During his term as governor from 2013-2019, the Philippine Statistics Authority (PSA) conducted the Poverty Situation Incidence in Eastern Visayas (Full report 2018) and reports that Northern Samar recorded the biggest decline in its poverty incidence among families from 51.5% to 27.4%. Based on the same report, PSA concludes that "Significant improvements in poverty incidence among families between 2015 and 2018 were noted in Northern Samar."

In 2022, the Samar Pacific Coastal Road Project partially opened from four (4) years of construction starting in 2018 when Jun Ong inaugurated it as Northern Samar's governor. The Samar Pacific Coastal Road Project is an 11.6 km 2-lane road project with three (3) bridges.

== Political career ==
=== Gubernatorial career ===
In 2013, Jun Ong was elected governor winning against incumbent Paul Daza. The Dazas have held the position for 12 years. Based on NAMFREL-validated results, Ong led with a total of 113,763 votes against Daza's 79,866.

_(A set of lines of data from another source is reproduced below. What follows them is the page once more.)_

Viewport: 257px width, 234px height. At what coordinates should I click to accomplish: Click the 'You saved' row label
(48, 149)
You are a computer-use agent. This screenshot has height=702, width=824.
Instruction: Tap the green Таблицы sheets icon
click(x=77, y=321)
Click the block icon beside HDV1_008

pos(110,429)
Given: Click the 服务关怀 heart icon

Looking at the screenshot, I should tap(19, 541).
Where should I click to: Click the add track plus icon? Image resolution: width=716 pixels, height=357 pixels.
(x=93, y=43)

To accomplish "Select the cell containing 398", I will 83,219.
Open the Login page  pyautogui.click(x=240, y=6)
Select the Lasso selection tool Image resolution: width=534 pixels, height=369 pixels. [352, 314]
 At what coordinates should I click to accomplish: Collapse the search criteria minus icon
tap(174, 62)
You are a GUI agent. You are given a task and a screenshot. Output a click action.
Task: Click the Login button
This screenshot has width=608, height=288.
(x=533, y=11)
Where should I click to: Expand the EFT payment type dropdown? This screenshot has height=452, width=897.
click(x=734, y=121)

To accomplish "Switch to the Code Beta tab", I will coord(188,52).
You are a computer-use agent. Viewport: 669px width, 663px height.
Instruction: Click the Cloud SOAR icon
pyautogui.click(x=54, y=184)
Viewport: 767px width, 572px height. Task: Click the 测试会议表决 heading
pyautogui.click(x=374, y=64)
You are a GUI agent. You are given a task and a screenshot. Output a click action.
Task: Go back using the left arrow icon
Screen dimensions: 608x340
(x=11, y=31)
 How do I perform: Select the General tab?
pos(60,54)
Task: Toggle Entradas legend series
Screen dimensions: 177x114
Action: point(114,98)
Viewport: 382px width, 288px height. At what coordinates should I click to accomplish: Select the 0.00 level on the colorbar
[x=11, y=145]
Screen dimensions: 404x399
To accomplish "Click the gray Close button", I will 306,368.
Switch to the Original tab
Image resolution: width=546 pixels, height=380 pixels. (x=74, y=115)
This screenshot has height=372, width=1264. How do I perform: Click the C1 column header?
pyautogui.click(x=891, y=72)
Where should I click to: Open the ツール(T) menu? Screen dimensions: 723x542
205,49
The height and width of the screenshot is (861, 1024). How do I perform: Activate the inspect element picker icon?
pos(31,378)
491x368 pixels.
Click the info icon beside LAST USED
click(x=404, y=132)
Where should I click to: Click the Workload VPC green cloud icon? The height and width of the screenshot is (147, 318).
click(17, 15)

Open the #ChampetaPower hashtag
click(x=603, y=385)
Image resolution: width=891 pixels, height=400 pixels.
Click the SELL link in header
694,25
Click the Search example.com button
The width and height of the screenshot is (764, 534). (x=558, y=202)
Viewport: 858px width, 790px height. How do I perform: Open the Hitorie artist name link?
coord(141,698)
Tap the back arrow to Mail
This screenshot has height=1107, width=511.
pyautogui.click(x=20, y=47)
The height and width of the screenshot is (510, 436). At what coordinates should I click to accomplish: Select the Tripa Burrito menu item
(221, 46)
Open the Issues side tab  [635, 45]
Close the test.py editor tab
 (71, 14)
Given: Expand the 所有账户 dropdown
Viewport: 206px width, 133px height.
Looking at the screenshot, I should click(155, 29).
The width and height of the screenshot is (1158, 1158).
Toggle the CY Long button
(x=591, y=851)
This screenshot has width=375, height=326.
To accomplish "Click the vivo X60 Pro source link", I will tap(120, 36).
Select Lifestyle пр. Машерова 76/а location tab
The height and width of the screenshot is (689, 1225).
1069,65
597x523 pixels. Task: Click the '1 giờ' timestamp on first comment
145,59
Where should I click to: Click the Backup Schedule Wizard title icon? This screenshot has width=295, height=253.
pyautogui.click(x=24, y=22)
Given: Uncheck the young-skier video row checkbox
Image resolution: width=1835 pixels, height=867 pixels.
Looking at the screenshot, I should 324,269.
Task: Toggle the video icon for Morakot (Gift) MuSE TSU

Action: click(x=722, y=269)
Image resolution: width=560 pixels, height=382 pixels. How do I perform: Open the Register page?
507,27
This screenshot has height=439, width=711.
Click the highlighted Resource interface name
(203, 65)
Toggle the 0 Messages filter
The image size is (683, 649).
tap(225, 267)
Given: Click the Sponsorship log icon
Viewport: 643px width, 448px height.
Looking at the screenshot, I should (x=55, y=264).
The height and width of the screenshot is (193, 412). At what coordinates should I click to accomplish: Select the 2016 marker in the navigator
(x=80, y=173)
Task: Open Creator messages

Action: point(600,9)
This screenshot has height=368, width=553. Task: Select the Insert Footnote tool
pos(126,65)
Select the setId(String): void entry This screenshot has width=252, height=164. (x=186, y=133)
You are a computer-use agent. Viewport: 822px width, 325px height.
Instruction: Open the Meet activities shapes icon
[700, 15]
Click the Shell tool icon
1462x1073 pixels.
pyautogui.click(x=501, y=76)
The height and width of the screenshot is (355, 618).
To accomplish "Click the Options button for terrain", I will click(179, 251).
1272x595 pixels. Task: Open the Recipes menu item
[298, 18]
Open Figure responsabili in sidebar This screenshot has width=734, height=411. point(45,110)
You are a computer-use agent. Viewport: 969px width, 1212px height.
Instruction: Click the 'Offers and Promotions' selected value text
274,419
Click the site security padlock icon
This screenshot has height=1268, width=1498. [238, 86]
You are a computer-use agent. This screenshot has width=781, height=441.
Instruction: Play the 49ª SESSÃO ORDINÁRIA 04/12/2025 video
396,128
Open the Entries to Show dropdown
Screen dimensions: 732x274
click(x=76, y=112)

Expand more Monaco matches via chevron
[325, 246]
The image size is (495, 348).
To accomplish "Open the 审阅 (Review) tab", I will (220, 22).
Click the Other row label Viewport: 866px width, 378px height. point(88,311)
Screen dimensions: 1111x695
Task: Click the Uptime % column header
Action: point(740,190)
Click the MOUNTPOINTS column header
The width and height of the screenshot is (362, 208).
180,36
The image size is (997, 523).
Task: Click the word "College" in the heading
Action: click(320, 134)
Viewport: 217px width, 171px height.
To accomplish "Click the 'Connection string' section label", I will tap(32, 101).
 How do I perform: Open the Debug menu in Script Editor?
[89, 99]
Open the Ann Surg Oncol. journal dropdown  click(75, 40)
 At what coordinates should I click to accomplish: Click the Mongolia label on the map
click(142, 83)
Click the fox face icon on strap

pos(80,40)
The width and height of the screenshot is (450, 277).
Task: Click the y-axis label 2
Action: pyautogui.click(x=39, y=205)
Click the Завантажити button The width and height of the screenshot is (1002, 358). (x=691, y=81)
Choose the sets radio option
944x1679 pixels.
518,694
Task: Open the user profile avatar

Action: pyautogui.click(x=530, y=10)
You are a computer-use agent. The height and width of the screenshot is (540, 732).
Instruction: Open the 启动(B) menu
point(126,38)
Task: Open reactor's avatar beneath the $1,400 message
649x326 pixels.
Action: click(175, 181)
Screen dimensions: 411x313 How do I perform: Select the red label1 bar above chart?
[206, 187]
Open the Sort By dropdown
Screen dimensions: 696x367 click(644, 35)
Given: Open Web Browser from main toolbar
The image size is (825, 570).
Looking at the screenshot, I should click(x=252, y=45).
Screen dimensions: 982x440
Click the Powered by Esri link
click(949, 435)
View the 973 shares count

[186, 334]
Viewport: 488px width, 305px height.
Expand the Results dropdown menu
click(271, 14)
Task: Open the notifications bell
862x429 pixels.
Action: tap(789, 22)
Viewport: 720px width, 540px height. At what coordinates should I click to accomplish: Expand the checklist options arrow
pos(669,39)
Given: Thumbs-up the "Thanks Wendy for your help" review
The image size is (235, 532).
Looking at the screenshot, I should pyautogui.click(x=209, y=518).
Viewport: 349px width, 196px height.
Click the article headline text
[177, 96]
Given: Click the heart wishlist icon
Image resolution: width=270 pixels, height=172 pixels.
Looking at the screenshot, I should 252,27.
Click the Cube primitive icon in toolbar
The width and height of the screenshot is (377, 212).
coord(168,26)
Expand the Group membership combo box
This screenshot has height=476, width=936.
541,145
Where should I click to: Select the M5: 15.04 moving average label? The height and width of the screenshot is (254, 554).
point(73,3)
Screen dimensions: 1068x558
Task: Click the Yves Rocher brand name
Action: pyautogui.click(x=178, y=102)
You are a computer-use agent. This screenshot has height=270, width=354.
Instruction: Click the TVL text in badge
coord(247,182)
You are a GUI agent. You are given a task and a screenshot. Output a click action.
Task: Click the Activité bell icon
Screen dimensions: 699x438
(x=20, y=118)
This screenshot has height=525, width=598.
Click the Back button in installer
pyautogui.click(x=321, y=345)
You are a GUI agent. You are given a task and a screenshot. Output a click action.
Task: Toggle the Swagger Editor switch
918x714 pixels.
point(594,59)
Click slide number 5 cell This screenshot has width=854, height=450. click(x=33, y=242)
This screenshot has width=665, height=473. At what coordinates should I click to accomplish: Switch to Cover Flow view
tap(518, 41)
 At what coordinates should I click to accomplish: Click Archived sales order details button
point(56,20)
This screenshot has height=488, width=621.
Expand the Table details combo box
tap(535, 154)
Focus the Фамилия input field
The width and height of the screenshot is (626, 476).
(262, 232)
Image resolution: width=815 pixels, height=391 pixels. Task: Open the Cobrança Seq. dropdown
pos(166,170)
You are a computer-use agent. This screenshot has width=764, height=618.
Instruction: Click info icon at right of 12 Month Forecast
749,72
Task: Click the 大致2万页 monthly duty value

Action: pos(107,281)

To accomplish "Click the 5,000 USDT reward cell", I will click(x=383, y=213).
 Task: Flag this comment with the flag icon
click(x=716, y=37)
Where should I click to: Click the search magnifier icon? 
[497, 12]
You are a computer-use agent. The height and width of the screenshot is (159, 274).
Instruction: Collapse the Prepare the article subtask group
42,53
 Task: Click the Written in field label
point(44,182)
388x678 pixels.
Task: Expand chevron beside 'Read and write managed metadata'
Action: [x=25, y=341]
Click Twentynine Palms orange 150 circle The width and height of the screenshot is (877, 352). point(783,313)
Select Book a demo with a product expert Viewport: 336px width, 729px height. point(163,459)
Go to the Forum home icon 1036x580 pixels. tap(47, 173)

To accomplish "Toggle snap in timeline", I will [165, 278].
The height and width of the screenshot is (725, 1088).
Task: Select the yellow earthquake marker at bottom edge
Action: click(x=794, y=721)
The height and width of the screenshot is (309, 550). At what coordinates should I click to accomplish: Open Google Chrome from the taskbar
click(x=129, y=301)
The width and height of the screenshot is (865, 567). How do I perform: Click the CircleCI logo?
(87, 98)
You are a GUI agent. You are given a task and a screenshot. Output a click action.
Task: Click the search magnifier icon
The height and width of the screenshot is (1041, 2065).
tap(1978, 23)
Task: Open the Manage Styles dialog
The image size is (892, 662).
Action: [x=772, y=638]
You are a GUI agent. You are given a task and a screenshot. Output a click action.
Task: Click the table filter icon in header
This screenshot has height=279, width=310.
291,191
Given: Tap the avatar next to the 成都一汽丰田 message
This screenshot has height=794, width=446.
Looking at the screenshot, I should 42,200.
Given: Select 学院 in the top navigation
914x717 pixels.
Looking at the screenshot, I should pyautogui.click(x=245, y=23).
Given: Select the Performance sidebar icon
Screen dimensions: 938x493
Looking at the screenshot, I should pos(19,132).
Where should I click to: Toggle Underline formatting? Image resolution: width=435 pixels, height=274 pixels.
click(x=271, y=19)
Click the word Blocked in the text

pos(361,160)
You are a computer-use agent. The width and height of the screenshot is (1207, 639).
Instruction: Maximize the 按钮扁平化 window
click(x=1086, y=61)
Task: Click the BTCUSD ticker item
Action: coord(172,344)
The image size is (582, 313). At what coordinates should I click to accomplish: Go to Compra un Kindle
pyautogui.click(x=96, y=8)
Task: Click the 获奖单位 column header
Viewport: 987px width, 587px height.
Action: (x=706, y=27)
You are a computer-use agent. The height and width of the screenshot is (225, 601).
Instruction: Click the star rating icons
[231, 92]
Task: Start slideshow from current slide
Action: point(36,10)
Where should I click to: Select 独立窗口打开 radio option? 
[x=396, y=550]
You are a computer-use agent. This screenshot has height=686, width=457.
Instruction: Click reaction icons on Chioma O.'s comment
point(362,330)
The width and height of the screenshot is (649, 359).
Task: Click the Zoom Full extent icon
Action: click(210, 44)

=== Legislative career ===
Jose L. Ong Jr. was the first Representative of the 2nd District of Samar following the rebirth of the bicameral system and appointment of new members of the Congress in 1987.

In 2019, he again ran for Representative of Northern Samar in the 2nd District. He ran against independent candidate Reyzandro Unay with Ong gaining 74,268 votes against Unay with 17,302.

=== Bills Authored in the 8th Congress ===

1. "AN ACT CONSTRUCTING A CONCRETE NATIONAL ROAD CONNECTING THE MUNICIPALITIES OF LAOANG, PALAPAG, MAPANAS, GAMAY AND LIPINIG, ALL IN THE PROVINCE OF NORTHERN SAMAR, AND APPROPRIATING FUNDS THEREFOR" (1987)
2. "AN ACT ESTABLISHING A VOCATIONAL HIGH SCHOOL IN THE MUNICIPALITY OF SILVINO LOBOS, PROVINCE OF NORTHERN SAMAR, TO BE KNOWN AS THE SILVINO LOBOS VOCATIONAL HIGH SCHOOL, AND APPROPRIATING FUNDS THEREFOR" (1991)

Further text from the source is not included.